2026 – Krisztian Balog

I’m excited to share some recent research we’ve been doing in the areas of user simulation, recommender systems, and explainability. The following papers will be presented at the upcoming EACL and ECIR conferences. Importantly, all these papers come with publicly available resources!

ConvApparel: A Benchmark Dataset and Validation Framework for User Simulators in Conversational Recommenders (EACL full paper, with Google colleagues O. Meshi, S. Goldman, A. Caciularu, G. Tennenholtz, J. Jeong, A. Globerson, and C. Boutilier) — This work proposes a comprehensive validation framework for user simulators, combining statistical alignment, a human-likeness score, and counterfactual validation.

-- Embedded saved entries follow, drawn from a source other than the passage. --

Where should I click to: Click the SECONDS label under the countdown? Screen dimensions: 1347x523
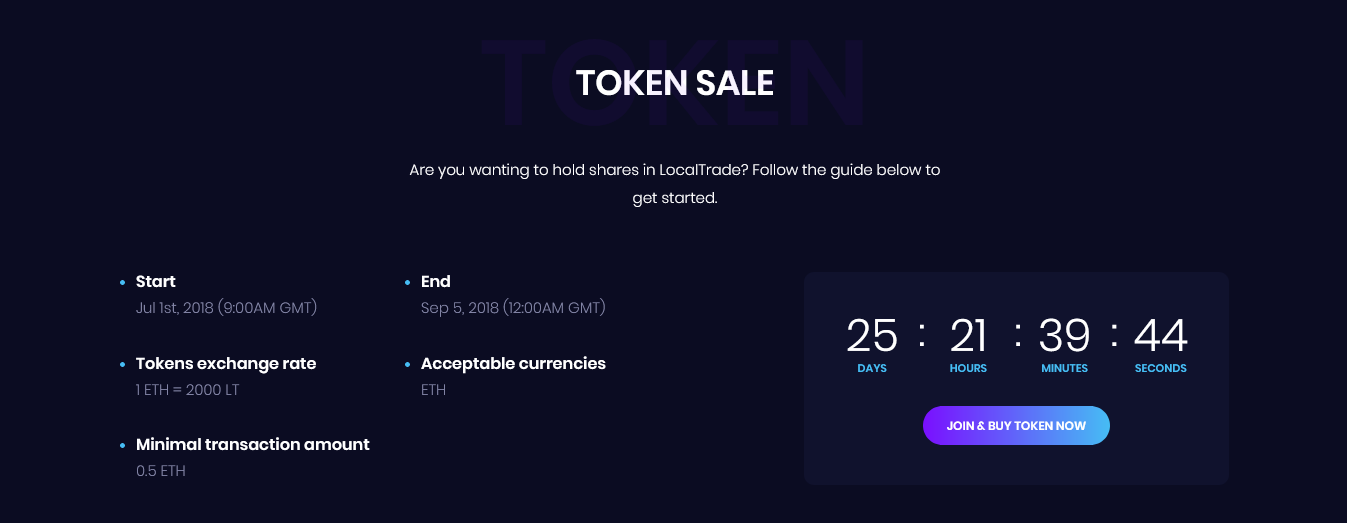[1160, 369]
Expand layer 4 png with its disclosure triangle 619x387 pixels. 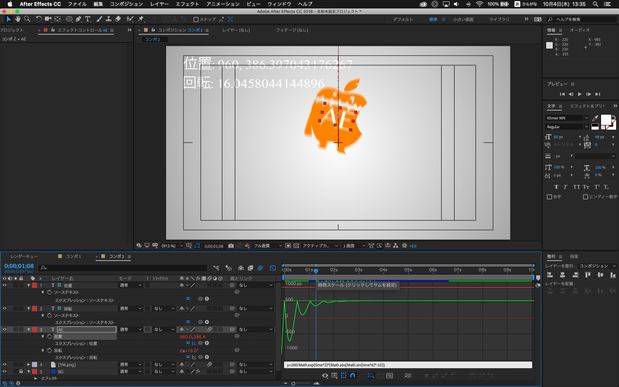point(28,364)
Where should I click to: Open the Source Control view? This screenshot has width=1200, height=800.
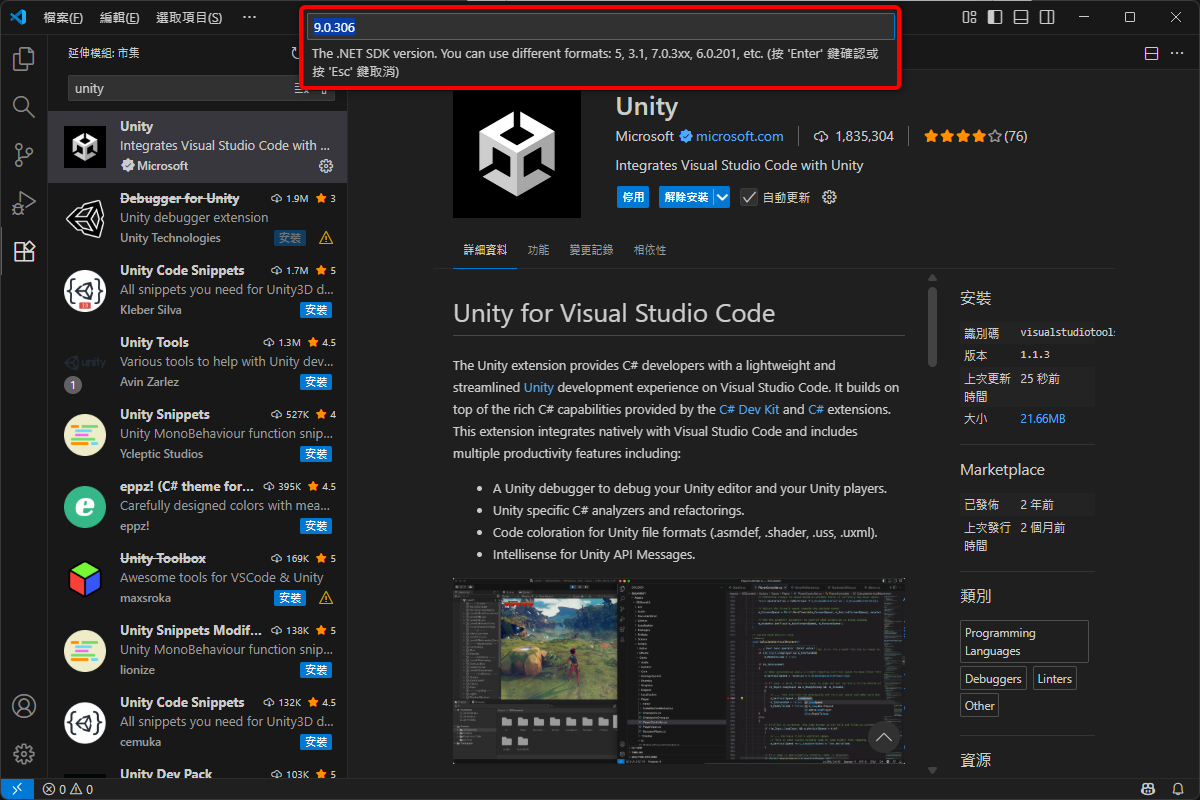tap(24, 155)
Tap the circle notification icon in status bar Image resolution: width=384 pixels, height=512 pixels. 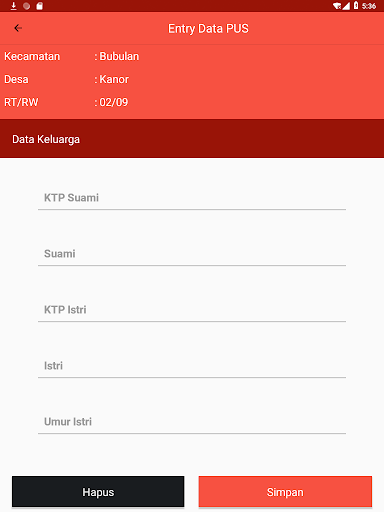click(27, 6)
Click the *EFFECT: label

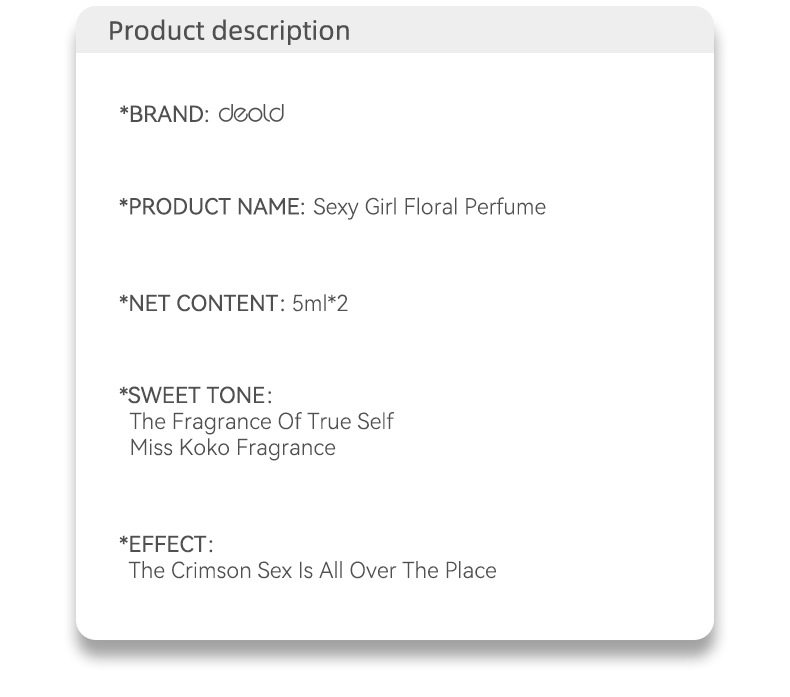click(x=166, y=544)
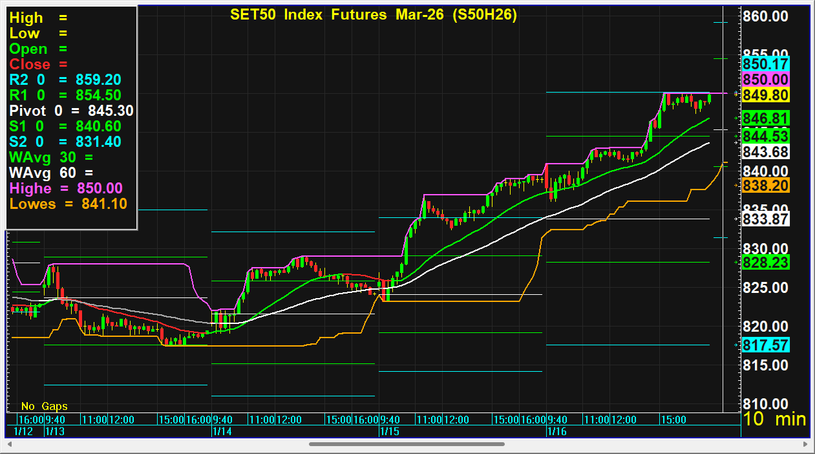Click the 10 min timeframe label
Screen dimensions: 815x454
[x=774, y=420]

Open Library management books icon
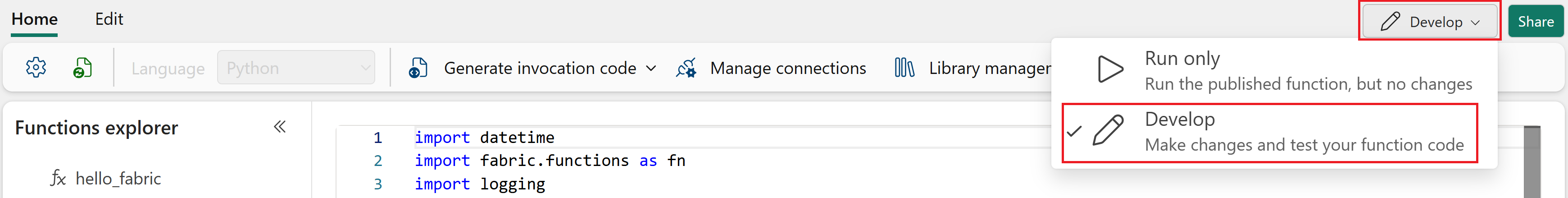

Trust Me on This: A User Study of Trustworthiness for RAG Responses (ECIR short paper, with W. Łajewska) — This study investigates how different types of explanations can influence user trust in a RAG setting.
UserSimCRS v2: Simulation-Based Evaluation for Conversational Recommender Systems (ECIR resource paper, with N. Bernard) — This paper presents significant extensions to the UserSimCRS toolkit, including LLM-based simulators, support for a wider range of CRSs and datasets, and new evaluation metrics and utilities.
Sim4IA-Bench: A User Simulation Benchmark Suite for Next Query and Utterance Prediction (ECIR resource paper, with A. K. Kruff, C. K. Kreutz, T. Breuer, and P. Schaer) — This work presents the simulation benchmark that is the result of the micro shared-tasks we ran at the Sim4IA workshop @SIGIR2025.
SciNUP: Natural Language User Interest Profiles for Scientific Literature Recommendation (ECIR resource paper, with M. Arustashvili) — This paper introduces a synthetic dataset for NL profile-based recommendation in the scholarly domain.